* EXERCISE: Reproduce, word for word, the portion of the passage on internationalization of higher education below between "The slide shows" and "(toward a vision)", inclusive.
Start of TEXT FOR ANALYSIS
It was a pleasure to revisit my colleagues in Thailand virtually and explore how the pandemic might influence the work we’d done the previous year. Key Issues Influencing the Future of Internationalization of Higher Education has recently been published by the Office of the Higher Education Commission of Thailand (OHEC) through its Bureau of International Cooperation Strategy (BICS). Internationalization is the process of integrating an international, intercultural, or global dimension into the purpose, functions or delivery of postsecondary education. BICS recognized that context for internationalization was changing and wanted the help of a futurist to help understand it. So, I spent a month with BICS last summer in Bangkok on a Fulbright Fellowship doing the research.
The slide shows the issues we identified last year and suggests how their emergence has been influenced by the pandemic. The issues were organized using the Three Horizons model. I particularly liked how they lent themselves to key organizing principles:
- Horizon 1 issues were about “how are we doing?” (assessing current strategy)
- Horizon 2 issues were about “what should we do next?” (sorting priorities)
- Horizon 3 issues were about “what do we want to go?” (toward a vision)
For the talk, I focused on the degree to which the pandemic influenced the issues. I think there is a general sense that a major disruption “changes everything forever.” But in looking at several major disruptions over the last few decades (9/11, the Great Recession), it is clearly not the case that everything changes. Rather the effects are mixed. In the case of our work, noted above, some issues accelerated, some stayed the same and some slowed down. I believe this is a much more helpful way to explore the influence of the pandemic, or any major disruption than the general sense of panic prevailing today. The effects are mixed, and may or may not be “permanent.”
End of TEXT FOR ANALYSIS
Start of SUPPLIED MATERIAL
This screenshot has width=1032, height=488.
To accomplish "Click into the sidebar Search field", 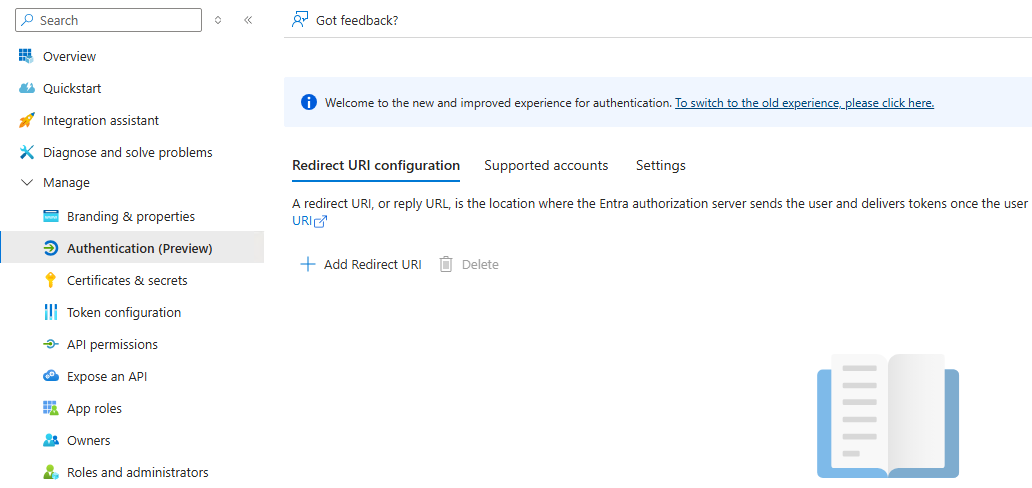I will 109,20.
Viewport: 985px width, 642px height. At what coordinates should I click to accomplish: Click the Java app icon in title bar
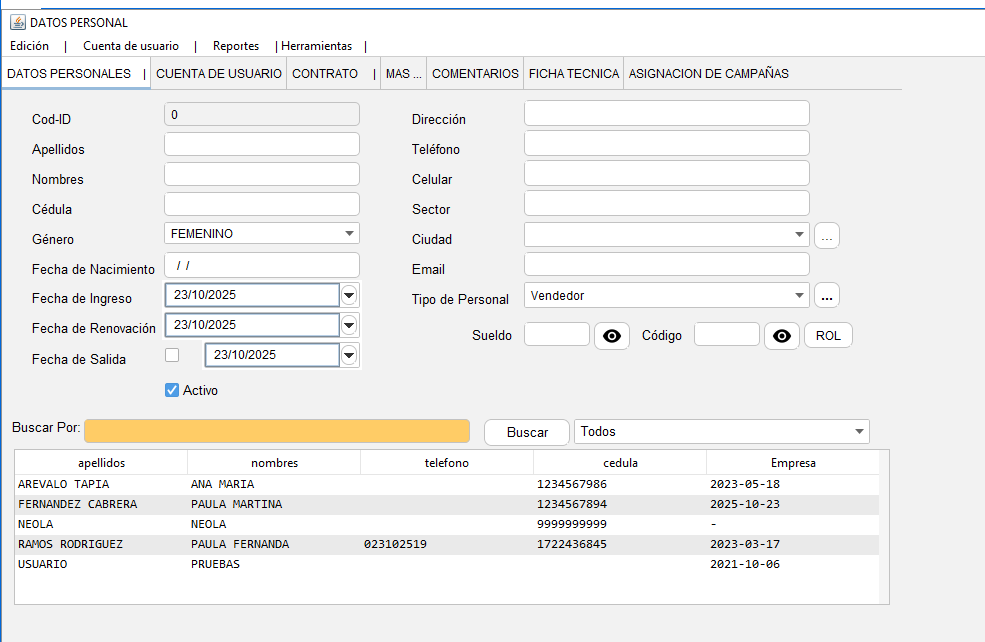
End of SUPPLIED MATERIAL
* WRITTEN ANSWER:
The slide shows the issues we identified last year and suggests how their emergence has been influenced by the pandemic. The issues were organized using the Three Horizons model. I particularly liked how they lent themselves to key organizing principles:
- Horizon 1 issues were about “how are we doing?” (assessing current strategy)
- Horizon 2 issues were about “what should we do next?” (sorting priorities)
- Horizon 3 issues were about “what do we want to go?” (toward a vision)